Re: ISO 8859-11 (Thai) cross-mapping table

From: Kenneth Whistler (kenw@sybase.com)
Date: Mon Oct 07 2002 - 20:15:09 EDT

  • Next message: Doug Ewell: "Re: [ANN] World Address Project starts and relies on Unicode heavily"

    Elliotte Harold asked:

    > The Unicode data files at
    > http://www.unicode.org/Public/MAPPINGS/ISO8859/ do not include a mapping
    > for ISO-8859-11, Thai. Is there any particular reason for this?

    Just that nobody got around to submitting and posting one.

    Since there was a lot of discussion about this over the weekend,
    I took it upon myself to create and post one in the same format
    as the other ISO8859 tables.

    Let me know if anybody spots any problems in the table -- but
    it really is pretty straightforward, as others noted: TIS 620-2533 (1990)
    with one addition: 0xA0 NO-BREAK SPACE.

    Doug dug out:

    > These 9 code positions (0xA0, 0xDB..0xDE, 0xFC..0xFF) appear to be
    > undefined in TIS 620.2533. Reference [3] below does show a "word
    > separator character" at 0xDC, which I interpret as U+200B ZERO WIDTH
    > SPACE, but the other positions are still undefined.

    Reference [3] is online Tru64 Unix documentation about its Thai support,
    which claims that:

    "- No-Break space. The character code is A0.
     ...
     - Word separator. The word separator defined in TIS 620-2533."

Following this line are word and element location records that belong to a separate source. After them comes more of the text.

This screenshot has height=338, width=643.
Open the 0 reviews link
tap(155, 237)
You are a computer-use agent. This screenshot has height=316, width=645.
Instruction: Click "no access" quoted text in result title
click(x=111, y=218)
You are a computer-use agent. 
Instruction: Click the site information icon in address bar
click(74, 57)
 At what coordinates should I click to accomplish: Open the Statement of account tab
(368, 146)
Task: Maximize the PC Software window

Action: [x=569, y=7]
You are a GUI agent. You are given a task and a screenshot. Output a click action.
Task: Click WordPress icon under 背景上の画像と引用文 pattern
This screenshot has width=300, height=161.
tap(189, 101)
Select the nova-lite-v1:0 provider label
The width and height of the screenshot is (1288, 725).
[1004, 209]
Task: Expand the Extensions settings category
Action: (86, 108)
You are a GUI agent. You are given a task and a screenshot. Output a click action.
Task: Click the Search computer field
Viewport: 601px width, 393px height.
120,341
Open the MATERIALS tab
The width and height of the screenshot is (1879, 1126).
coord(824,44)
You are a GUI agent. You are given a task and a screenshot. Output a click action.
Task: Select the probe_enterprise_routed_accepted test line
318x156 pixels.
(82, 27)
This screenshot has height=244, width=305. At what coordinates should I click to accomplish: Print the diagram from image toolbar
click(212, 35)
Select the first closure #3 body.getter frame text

    This despite the fact that the table shown has no no-break space
    shown at A0 (and TIS 620-2533 (1990) does not have it), and that
    0xDC is undefined in TIS 620-2533, despite the fact that the
    table in the Tru64 Unix documentation shows "word sep." there.
    The table is labelled the "TACTIS Codeset" for "Thai API Consortium/
    Thai Industrial Standard." I surmise that this is some vendor
    extension to the actual TIS 620-2533 (1990). The actual standard
    states clearly (in Thai) that 0x80..0xA0, 0xDB..0xDE, and 0xFC..0xFF
    are reserved (unassigned), and the tables in the standard match that.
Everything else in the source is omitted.